= 157th Battalion (Simcoe Foresters), CEF =

Canadian military unit from WW1

The 157th (Simcoe Foresters) Battalion, CEF was a unit in the Canadian Expeditionary Force during the First World War.

On 30 November 1915, the 35th Regiment "Simcoe Foresters" was authorized to raise the 157th Battalion. Based in Barrie, Ontario, the 157th Battalion, Simcoe Foresters, began recruiting in late 1915 in Simcoe County. 2,450 volunteers were recruited, of which 1,070 officers and other ranks were enlisted in the battalion. Of the remainder, about 700 were rejected as being medically unfit, 75 were transferred to the 76th Battalion, and the approximately 600 remaining were transferred to the 177th Battalion (Simcoe Foresters), CEF.

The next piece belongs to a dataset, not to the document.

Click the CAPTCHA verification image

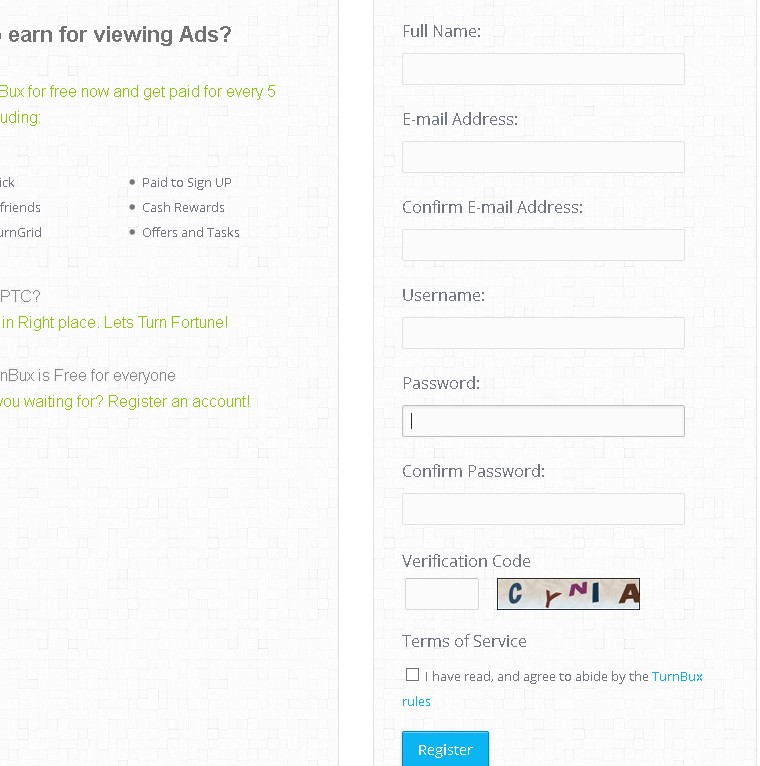pos(568,594)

Under the command of Lieutenant-Colonel D.H. MacLaren, the 157th was tasked with constructing a new army training camp on the Simcoe Pines Plain, which was to be named Camp Borden. Construction began in May 1916 with the companies from Barrie and Collingwood. A second company from Barrie arrived in June to help speed up the construction. As such, the 157th became the founding battalion of Camp Borden, which it constructed to accommodate 40 infantry battalions in 10 brigades. Before the camp was opened the remainder of the 157th and the entire 177th Battalion (Simcoe Foresters), CEF, under the command of Lieutenant-Colonel J.B. McPhee, arrived. By that summer, Camp Borden was home to 36 CEF battalions in nine brigades before they embarked overseas. On the night of Camp Borden's official opening, a riot by members of other battalions was suppressed by both the 157th and 177th battalions of the Simcoe Foresters, which were turned out with bayonets fixed.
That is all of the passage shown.